**TASK ITEM**
Only the lines from the line containing "Beatrix of SAXONY (637, 399)" to the end of the material belong in the copy; set them down exactly, without pictures.

╭─ SOURCE DATA

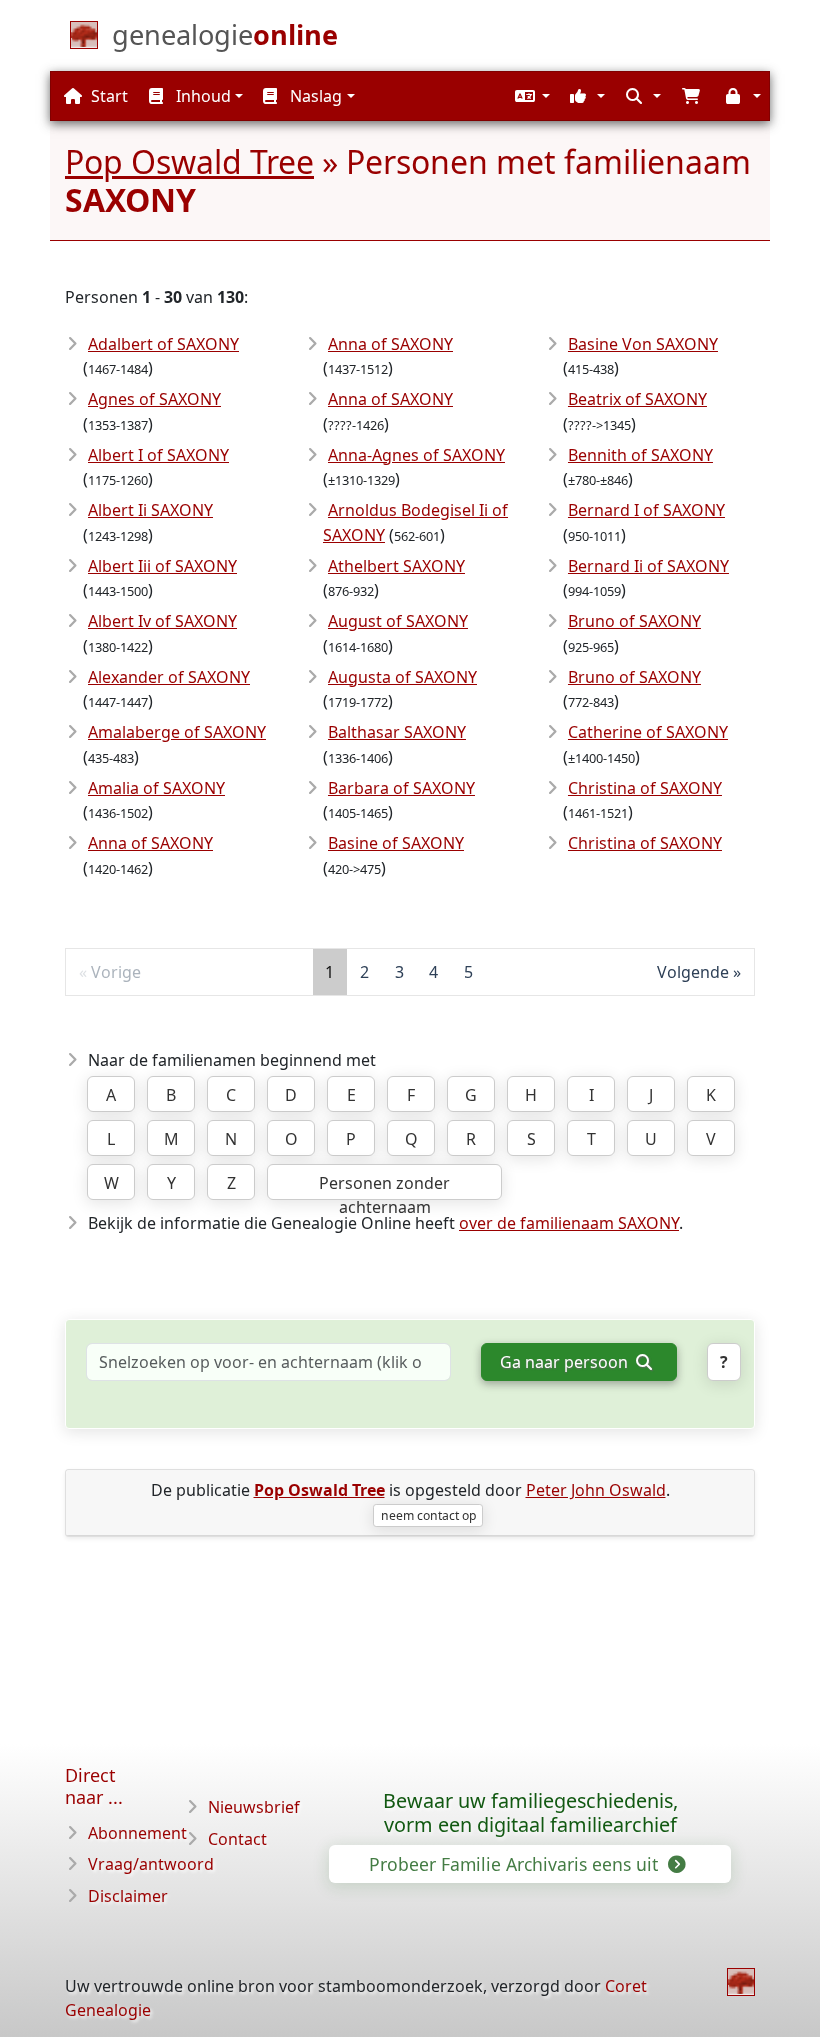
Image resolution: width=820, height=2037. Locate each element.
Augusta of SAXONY (402, 677)
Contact (237, 1839)
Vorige (116, 972)
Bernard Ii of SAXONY (648, 566)
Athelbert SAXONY (396, 566)
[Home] (741, 1982)
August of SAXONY (398, 621)
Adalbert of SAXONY (163, 344)
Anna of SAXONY (150, 843)
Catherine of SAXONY (648, 732)
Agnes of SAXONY (154, 399)
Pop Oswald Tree (189, 161)
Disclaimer (128, 1896)
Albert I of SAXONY (158, 455)
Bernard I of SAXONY (646, 510)
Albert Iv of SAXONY (162, 621)
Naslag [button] (314, 96)
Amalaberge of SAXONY (177, 732)
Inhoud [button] (201, 96)
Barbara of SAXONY (401, 788)
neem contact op (428, 1515)
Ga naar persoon (566, 1362)
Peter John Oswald (596, 1490)
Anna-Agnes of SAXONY (416, 455)
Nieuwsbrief (254, 1807)
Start (107, 96)
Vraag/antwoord (151, 1864)
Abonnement (137, 1833)
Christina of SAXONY (645, 788)
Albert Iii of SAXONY (162, 566)
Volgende (693, 972)
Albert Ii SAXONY (150, 510)
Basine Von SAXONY (643, 344)
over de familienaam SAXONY (569, 1223)
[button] (530, 96)
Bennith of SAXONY (640, 455)
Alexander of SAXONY (169, 677)
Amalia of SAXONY (156, 788)
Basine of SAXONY (396, 843)
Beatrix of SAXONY (637, 399)
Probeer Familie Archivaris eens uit (516, 1864)
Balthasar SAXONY (397, 732)
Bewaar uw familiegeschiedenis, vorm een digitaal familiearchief (530, 1813)
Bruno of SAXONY (634, 621)
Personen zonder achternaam (384, 1186)
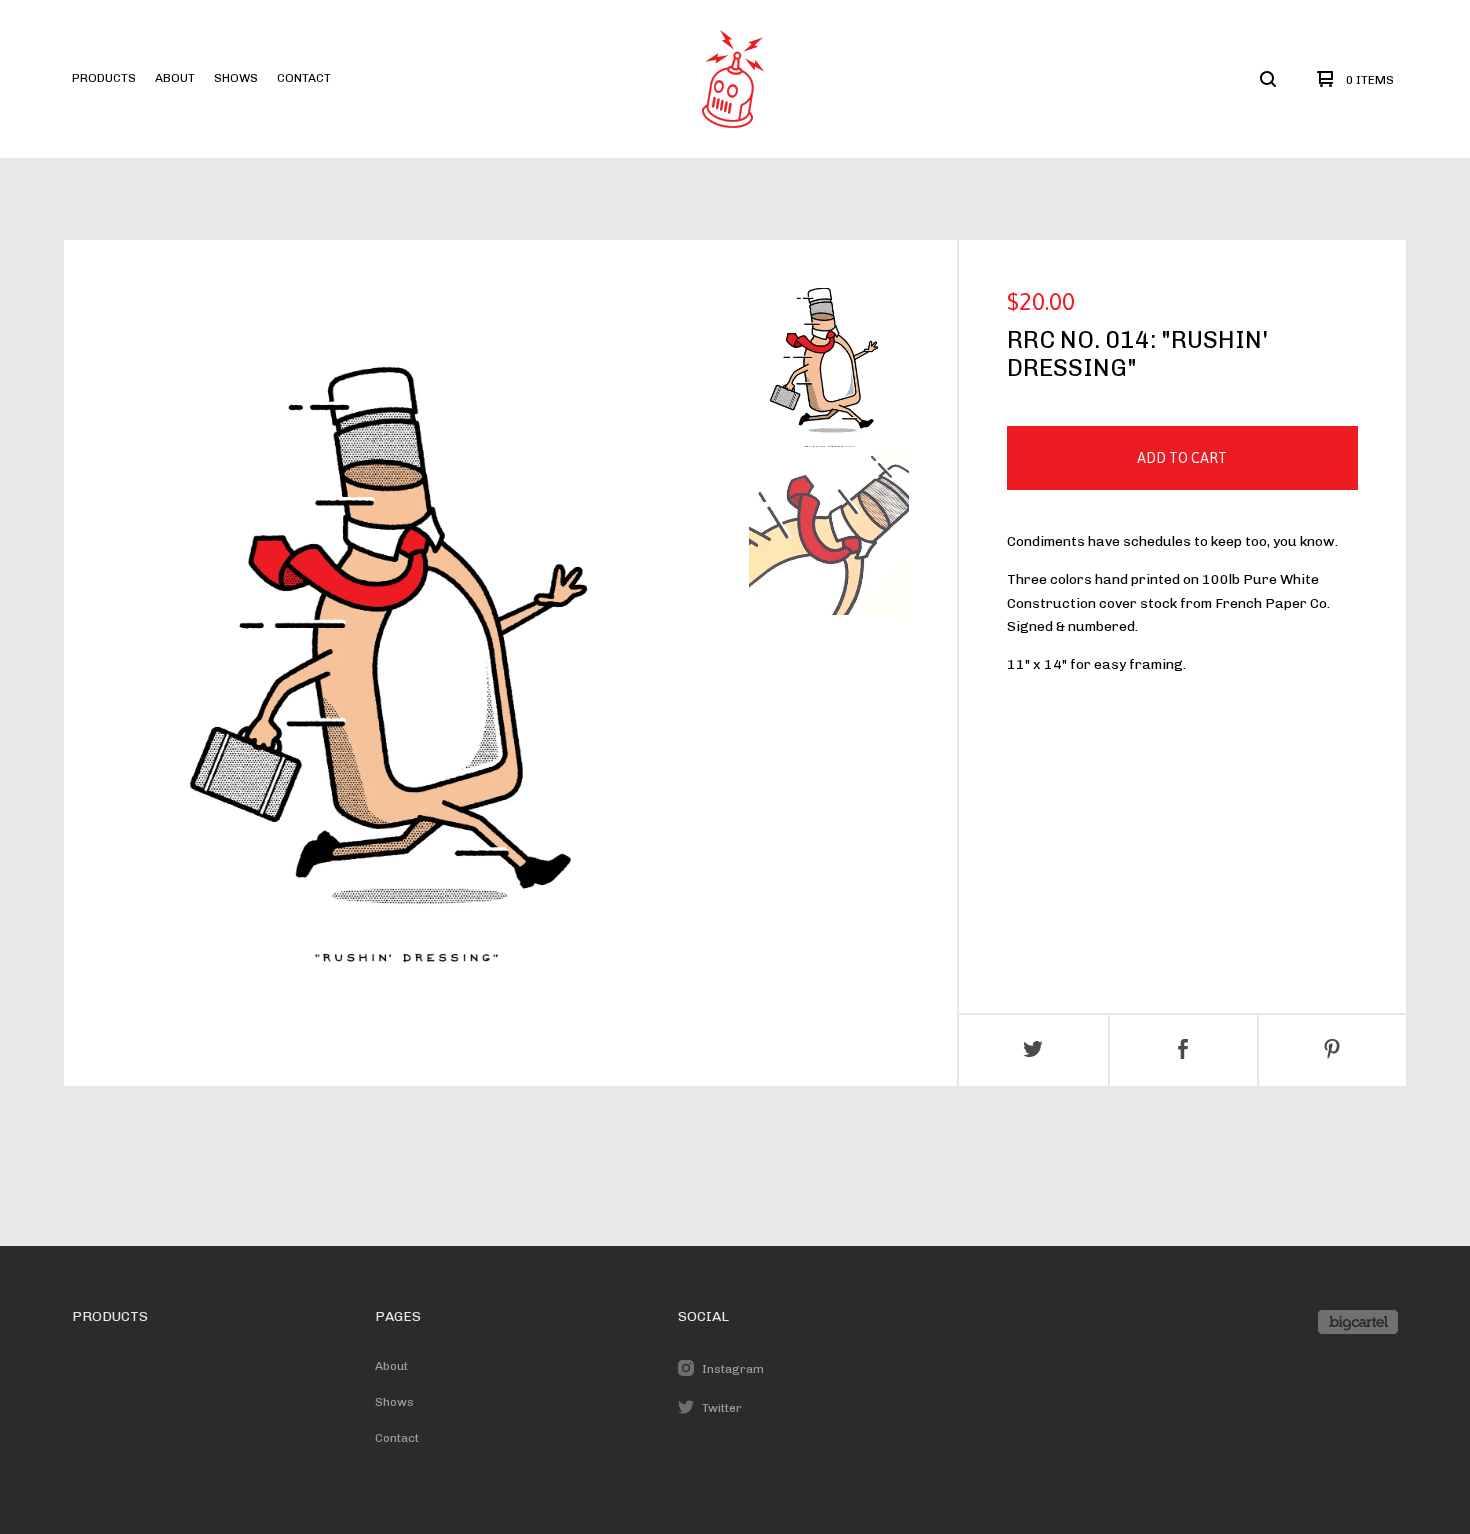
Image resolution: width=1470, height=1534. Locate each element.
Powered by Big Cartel (1358, 1322)
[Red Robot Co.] (733, 79)
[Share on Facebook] (1183, 1050)
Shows (236, 78)
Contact (304, 78)
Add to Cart (1182, 458)
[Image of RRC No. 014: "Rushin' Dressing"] (828, 367)
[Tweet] (1033, 1050)
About (175, 78)
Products (104, 78)
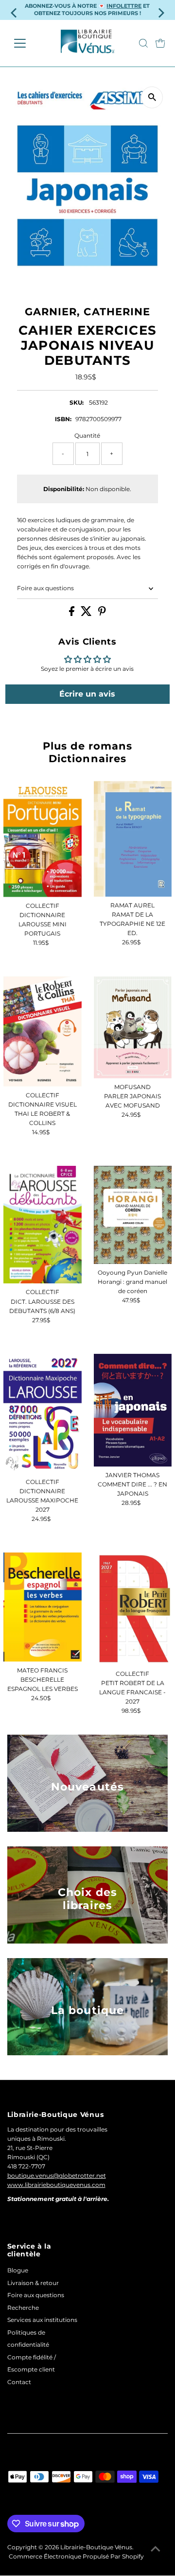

╰─

**ANSWER BOX**
Beatrix of SAXONY (637, 399)
Probeer Familie Archivaris eens uit (516, 1864)
Balthasar SAXONY (397, 732)
Bewaar uw familiegeschiedenis, vorm een digitaal familiearchief (530, 1813)
Bruno of SAXONY (634, 621)
Personen zonder achternaam (384, 1186)
Image resolution: width=1470, height=1534. Locate each element.
Powered by Big Cartel (1358, 1322)
[Red Robot Co.] (733, 79)
[Share on Facebook] (1183, 1050)
Shows (236, 78)
Contact (304, 78)
Add to Cart (1182, 458)
[Image of RRC No. 014: "Rushin' Dressing"] (828, 367)
[Tweet] (1033, 1050)
About (175, 78)
Products (104, 78)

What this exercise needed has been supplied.